» ASSIGNED TASK:
The material below includes pictures; leave them out and return only the lines between the line containing "CHI de Genève - une" and the line containing "サイトマップ (938, 713)", inclusive, word for word.

━━━━━━━━

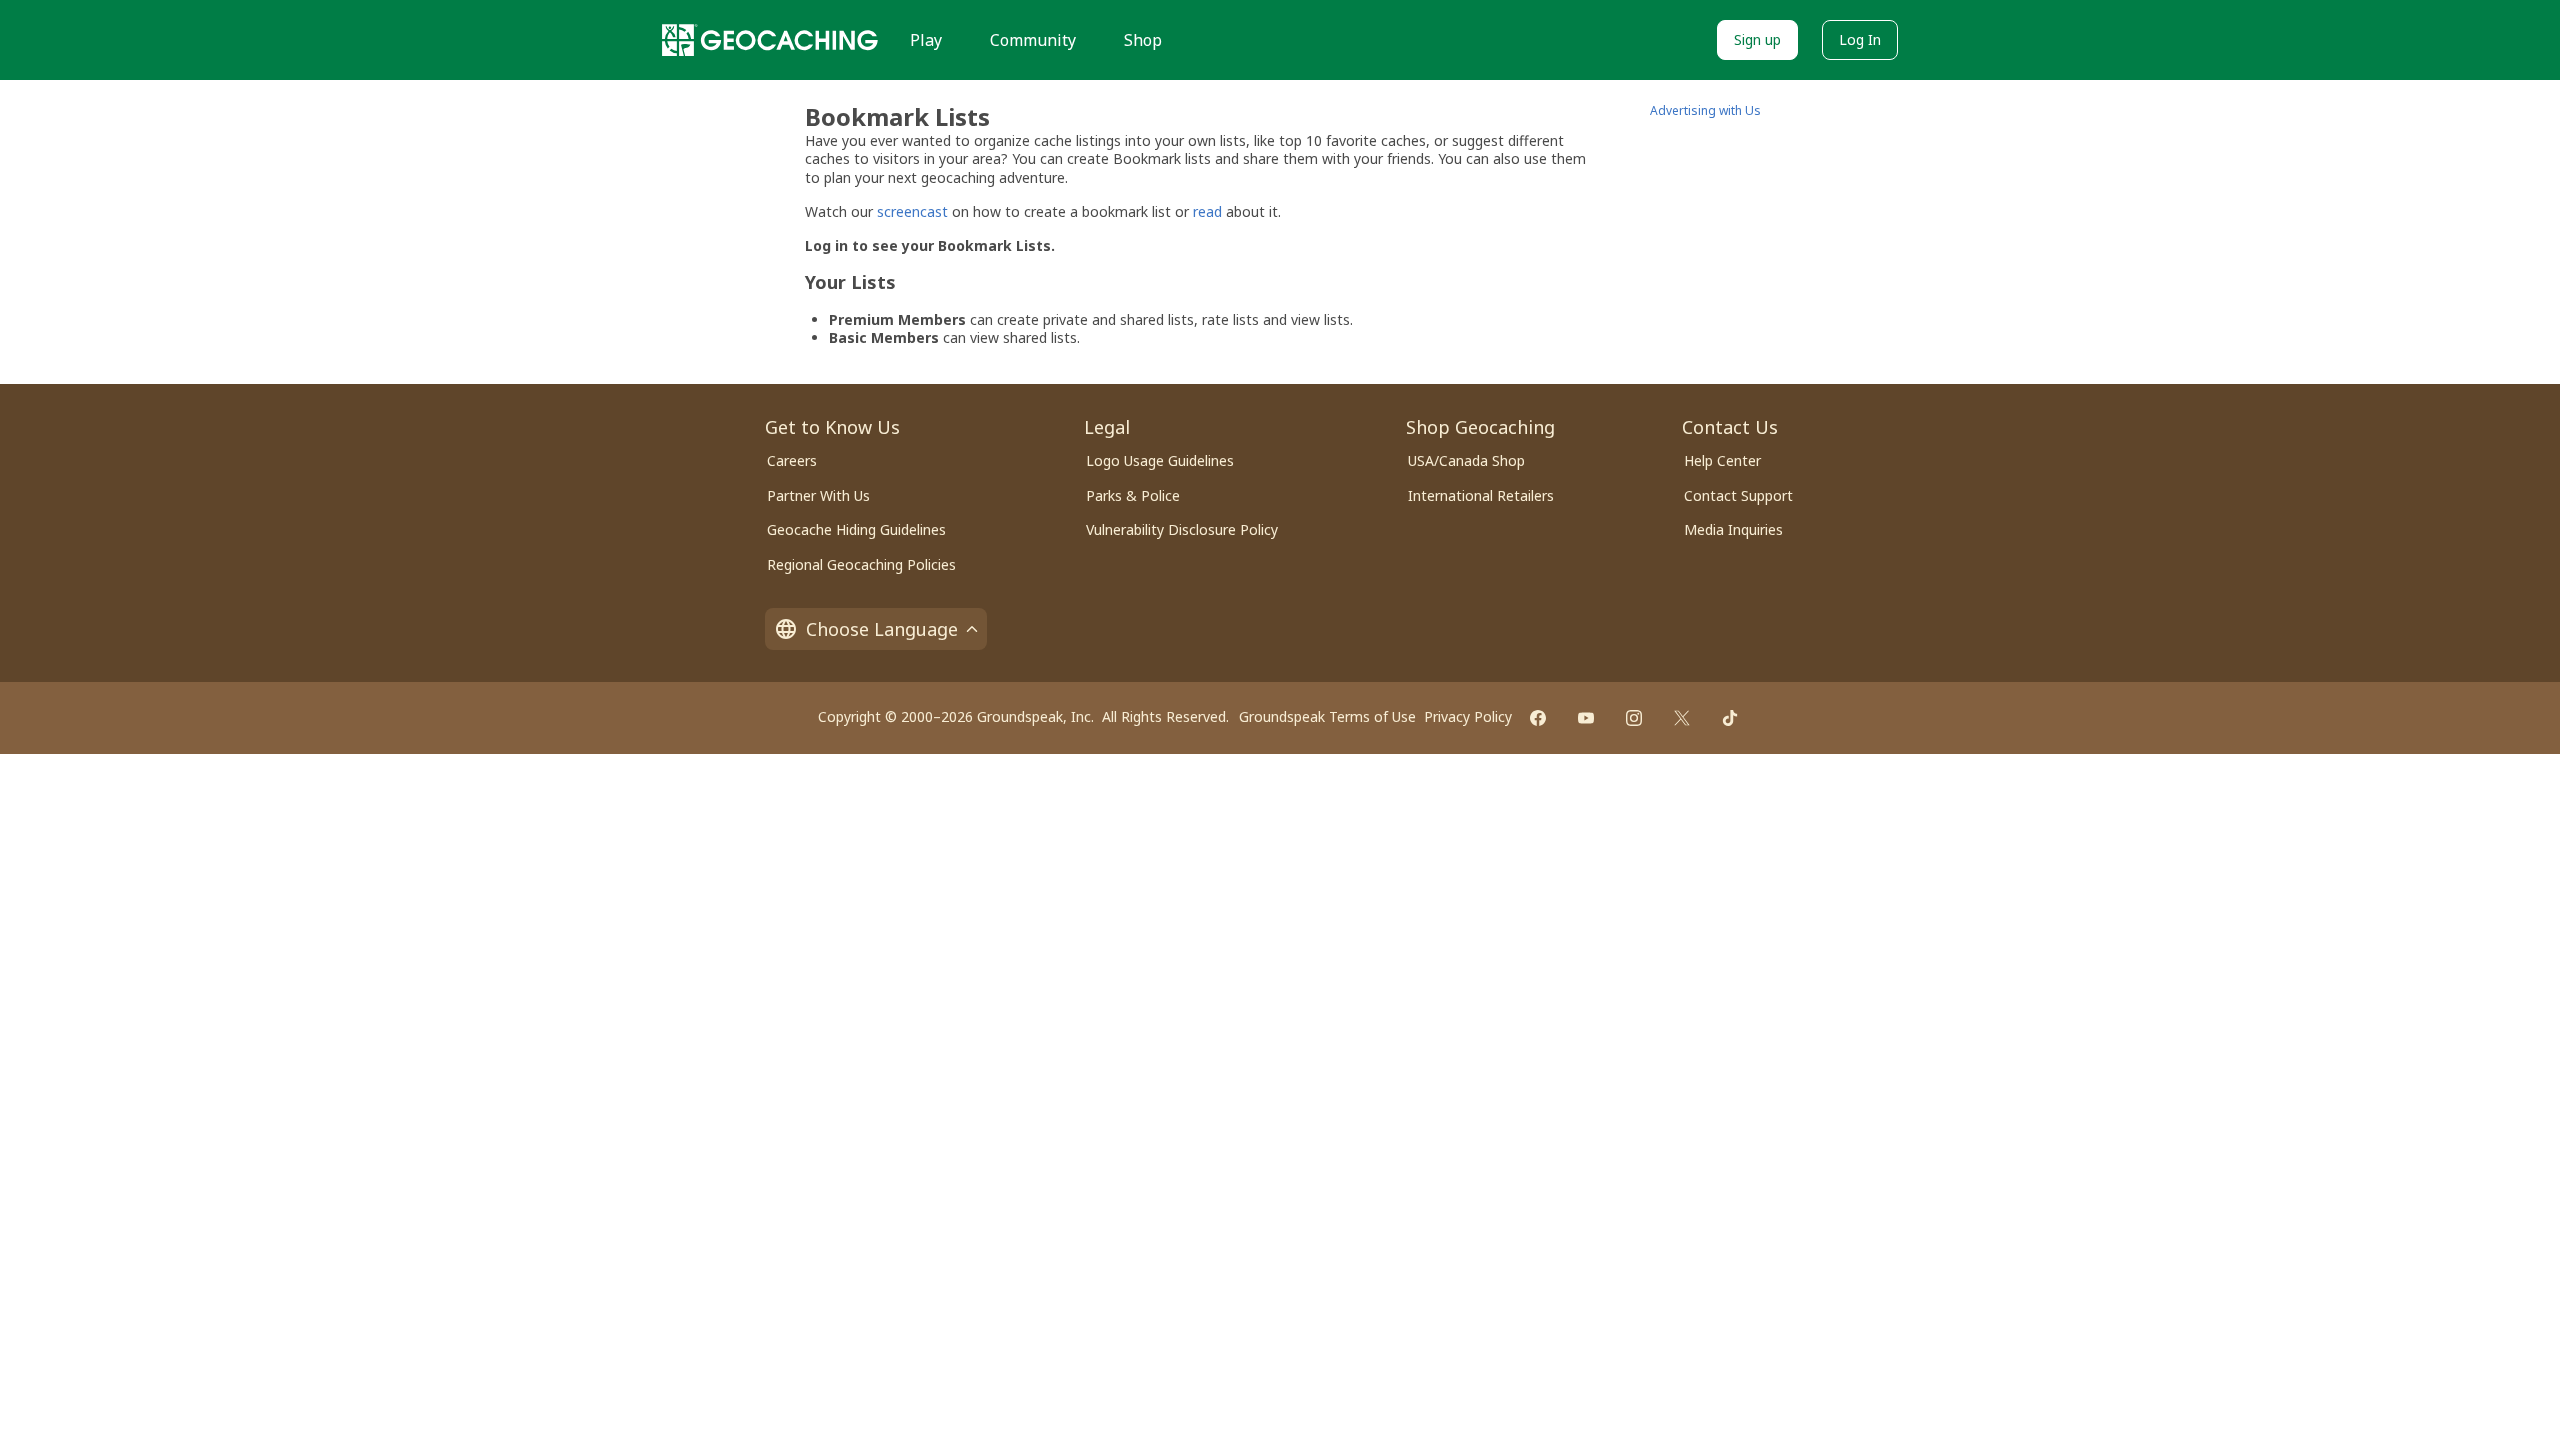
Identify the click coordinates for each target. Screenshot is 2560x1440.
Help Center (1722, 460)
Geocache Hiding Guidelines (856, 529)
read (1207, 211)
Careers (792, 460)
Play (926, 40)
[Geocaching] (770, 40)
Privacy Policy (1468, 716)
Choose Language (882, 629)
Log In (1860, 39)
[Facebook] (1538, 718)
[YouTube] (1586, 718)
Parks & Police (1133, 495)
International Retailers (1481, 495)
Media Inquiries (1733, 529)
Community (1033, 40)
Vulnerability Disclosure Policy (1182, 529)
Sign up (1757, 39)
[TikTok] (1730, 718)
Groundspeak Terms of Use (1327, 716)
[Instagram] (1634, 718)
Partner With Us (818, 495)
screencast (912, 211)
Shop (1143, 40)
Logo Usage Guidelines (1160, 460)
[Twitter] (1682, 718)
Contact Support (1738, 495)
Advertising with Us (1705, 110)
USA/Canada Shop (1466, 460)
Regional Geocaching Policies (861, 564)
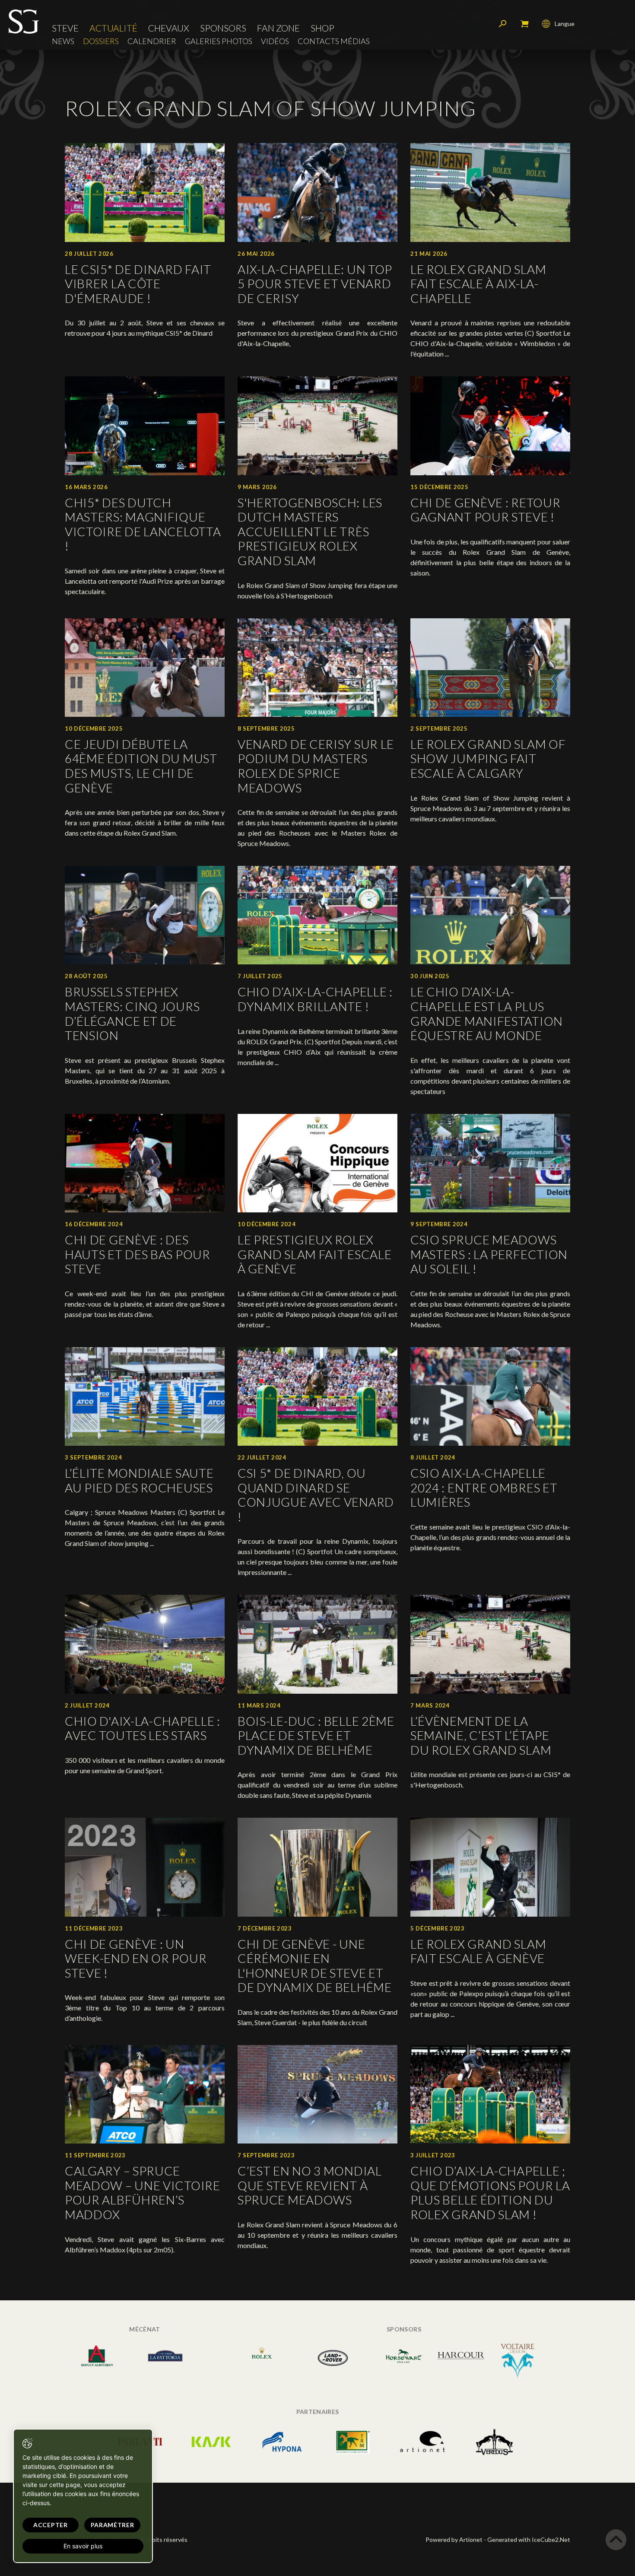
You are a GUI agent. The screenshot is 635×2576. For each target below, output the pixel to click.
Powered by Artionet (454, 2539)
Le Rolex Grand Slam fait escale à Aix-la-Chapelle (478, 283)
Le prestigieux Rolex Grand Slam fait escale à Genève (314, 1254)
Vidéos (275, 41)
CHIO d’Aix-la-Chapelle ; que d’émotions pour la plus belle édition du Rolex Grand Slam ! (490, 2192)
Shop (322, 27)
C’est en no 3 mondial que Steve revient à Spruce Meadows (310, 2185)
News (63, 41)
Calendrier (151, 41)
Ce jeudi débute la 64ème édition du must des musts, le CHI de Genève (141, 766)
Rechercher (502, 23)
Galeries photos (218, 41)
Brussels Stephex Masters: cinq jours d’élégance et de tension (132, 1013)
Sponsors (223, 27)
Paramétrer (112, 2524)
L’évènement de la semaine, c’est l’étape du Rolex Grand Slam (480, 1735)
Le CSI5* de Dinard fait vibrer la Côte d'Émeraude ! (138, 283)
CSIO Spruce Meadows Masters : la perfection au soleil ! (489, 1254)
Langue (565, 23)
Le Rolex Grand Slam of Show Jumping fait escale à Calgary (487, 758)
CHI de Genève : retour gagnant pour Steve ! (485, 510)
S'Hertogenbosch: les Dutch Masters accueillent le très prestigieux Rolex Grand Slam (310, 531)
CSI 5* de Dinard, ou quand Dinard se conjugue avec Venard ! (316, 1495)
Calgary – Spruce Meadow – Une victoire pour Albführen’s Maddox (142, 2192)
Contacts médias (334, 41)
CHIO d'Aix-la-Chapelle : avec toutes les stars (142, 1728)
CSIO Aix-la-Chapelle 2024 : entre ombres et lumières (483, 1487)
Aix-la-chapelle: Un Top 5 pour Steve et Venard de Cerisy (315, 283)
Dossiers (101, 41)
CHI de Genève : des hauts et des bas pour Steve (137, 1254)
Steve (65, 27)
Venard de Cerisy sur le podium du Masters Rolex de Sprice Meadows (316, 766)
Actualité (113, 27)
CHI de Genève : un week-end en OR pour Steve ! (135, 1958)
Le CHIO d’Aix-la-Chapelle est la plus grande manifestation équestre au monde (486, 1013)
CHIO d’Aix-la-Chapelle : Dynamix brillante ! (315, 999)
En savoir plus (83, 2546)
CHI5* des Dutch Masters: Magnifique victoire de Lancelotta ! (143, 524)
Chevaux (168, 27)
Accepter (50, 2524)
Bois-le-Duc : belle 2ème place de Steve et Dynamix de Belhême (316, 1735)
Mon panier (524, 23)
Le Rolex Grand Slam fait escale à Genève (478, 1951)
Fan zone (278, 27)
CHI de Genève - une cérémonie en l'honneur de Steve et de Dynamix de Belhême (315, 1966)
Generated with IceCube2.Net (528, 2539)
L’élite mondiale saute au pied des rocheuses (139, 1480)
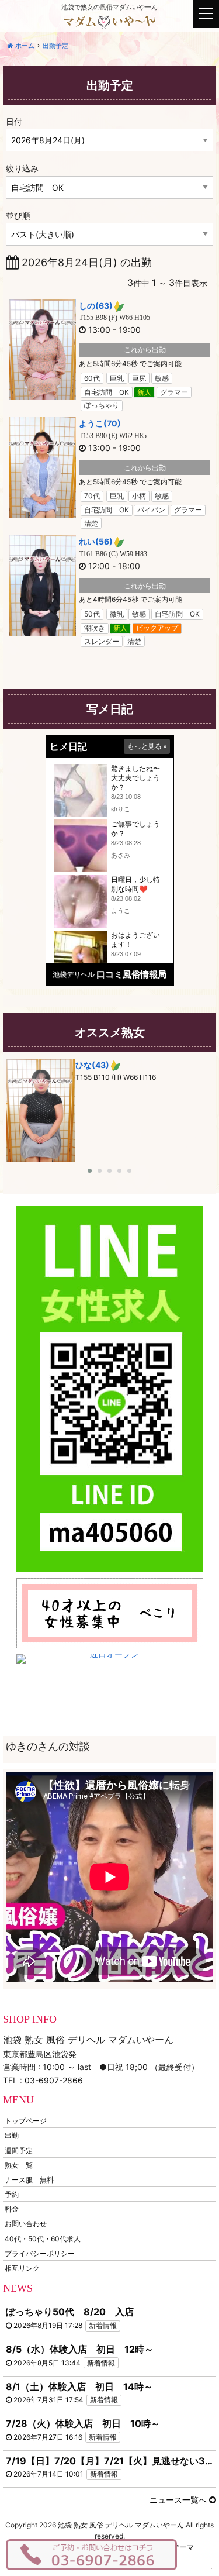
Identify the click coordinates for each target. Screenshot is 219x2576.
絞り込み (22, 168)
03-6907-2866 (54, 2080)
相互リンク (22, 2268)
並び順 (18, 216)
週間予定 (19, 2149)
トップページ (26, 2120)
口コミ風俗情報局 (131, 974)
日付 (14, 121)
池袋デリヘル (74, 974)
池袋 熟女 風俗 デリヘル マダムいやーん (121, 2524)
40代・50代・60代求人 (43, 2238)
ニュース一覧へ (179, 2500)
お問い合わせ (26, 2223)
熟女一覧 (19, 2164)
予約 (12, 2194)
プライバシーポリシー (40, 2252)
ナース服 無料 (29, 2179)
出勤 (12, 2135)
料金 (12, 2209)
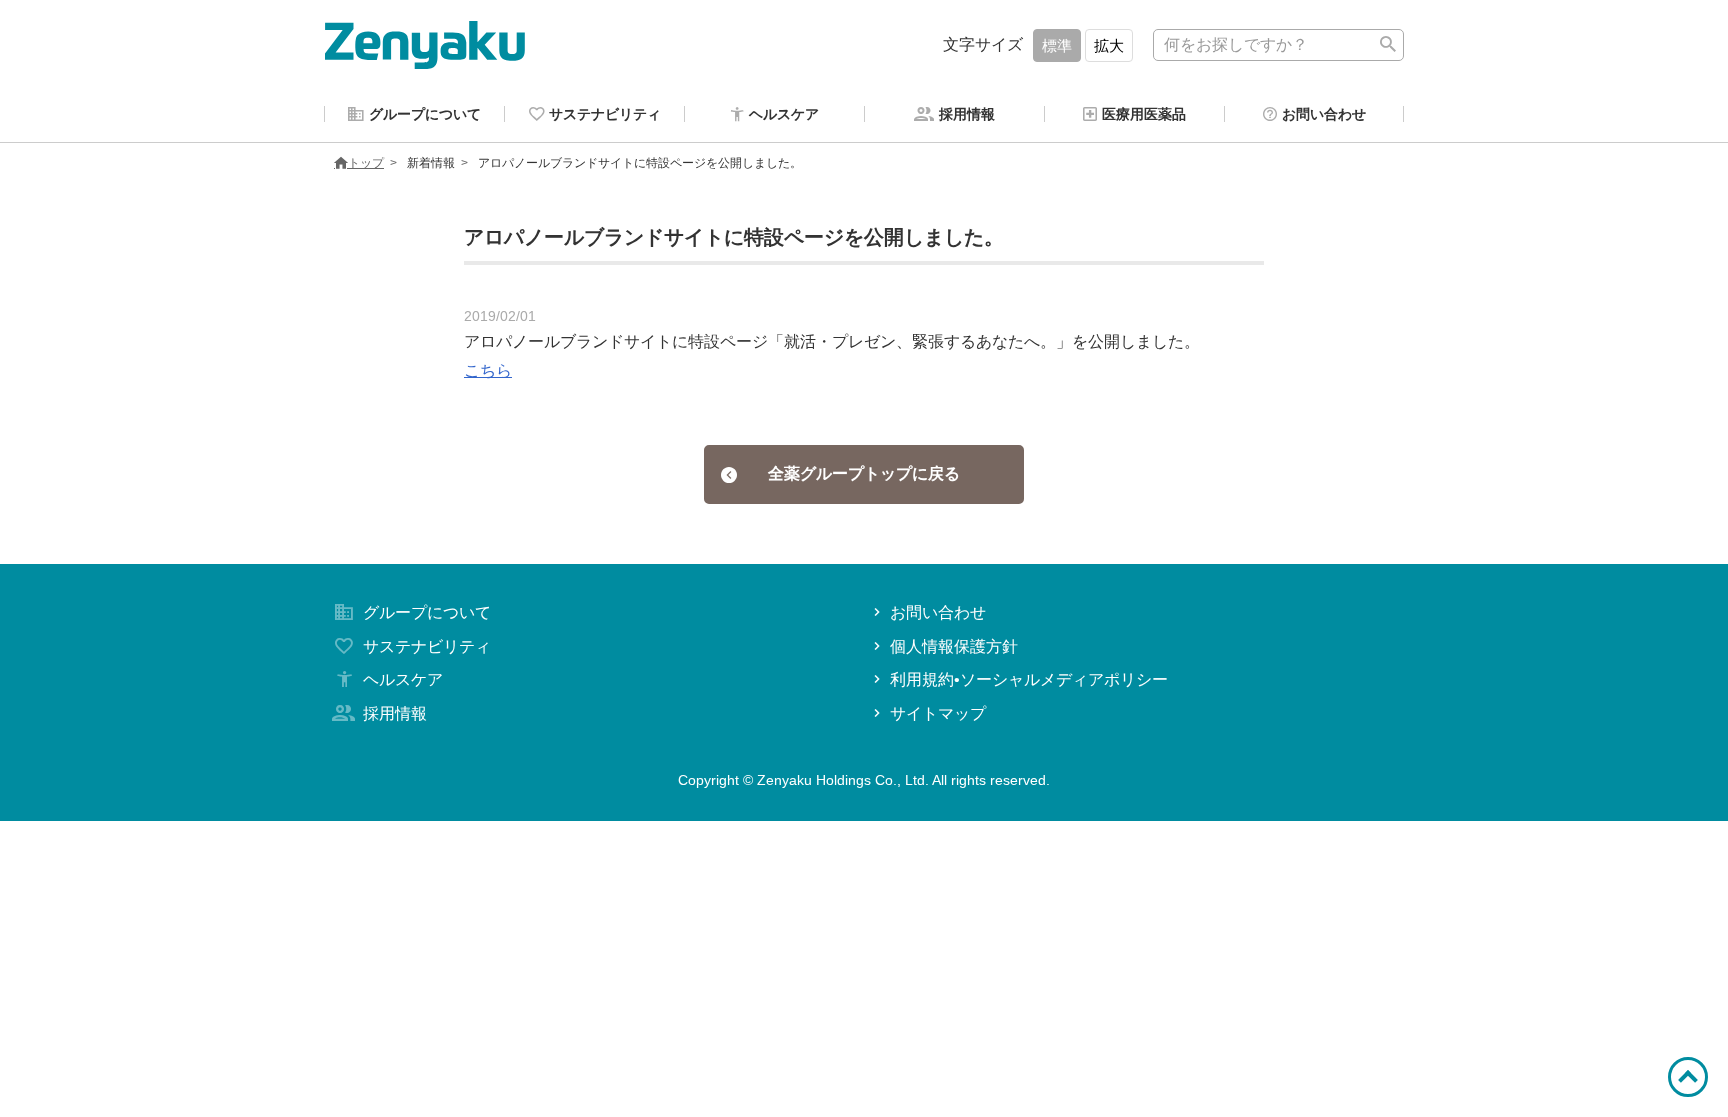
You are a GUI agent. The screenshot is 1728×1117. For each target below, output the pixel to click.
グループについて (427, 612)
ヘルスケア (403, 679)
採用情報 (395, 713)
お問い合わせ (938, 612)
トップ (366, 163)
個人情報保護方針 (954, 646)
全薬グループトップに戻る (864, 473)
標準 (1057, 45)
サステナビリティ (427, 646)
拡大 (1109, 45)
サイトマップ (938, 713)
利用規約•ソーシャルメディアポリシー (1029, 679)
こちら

━━━━━━━━

» EXERCISE SOLUTION:
CHI de Genève - une cérémonie en l'honneur de Steve et de Dynamix de Belhême (315, 1966)
Generated with IceCube2.Net (528, 2539)
L’élite mondiale saute au pied des rocheuses (139, 1480)
Identify the click coordinates for each target. Screenshot is 219x2576.
絞り込み (22, 168)
03-6907-2866 (54, 2080)
相互リンク (22, 2268)
並び順 (18, 216)
週間予定 (19, 2149)
トップページ (26, 2120)
口コミ風俗情報局 (131, 974)
日付 (14, 121)
池袋デリヘル (74, 974)
池袋 熟女 風俗 デリヘル マダムいやーん (121, 2524)
40代・50代・60代求人 (43, 2238)
ニュース一覧へ (179, 2500)
お問い合わせ (26, 2223)
熟女一覧 (19, 2164)
予約 (12, 2194)
プライバシーポリシー (40, 2252)
ナース服 無料 (29, 2179)
出勤 (12, 2135)
料金 (12, 2209)
You are a GUI agent. The screenshot is 1728×1117. For each target below, output the pixel to click.
グループについて (427, 612)
ヘルスケア (403, 679)
採用情報 (395, 713)
お問い合わせ (938, 612)
トップ (366, 163)
個人情報保護方針 (954, 646)
全薬グループトップに戻る (864, 473)
標準 (1057, 45)
サステナビリティ (427, 646)
拡大 (1109, 45)
サイトマップ (938, 713)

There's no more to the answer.